(Data items)
######
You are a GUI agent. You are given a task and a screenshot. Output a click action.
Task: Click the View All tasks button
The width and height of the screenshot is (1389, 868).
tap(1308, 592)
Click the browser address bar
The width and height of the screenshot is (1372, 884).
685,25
######
# Task prompt
Quote, without alteration, the final stretch of the entries: the line with "Task: Click the View All tasks button" onward to the last line.

# Reply
Task: Click the View All tasks button
The width and height of the screenshot is (1389, 868).
tap(1308, 592)
Click the browser address bar
The width and height of the screenshot is (1372, 884).
685,25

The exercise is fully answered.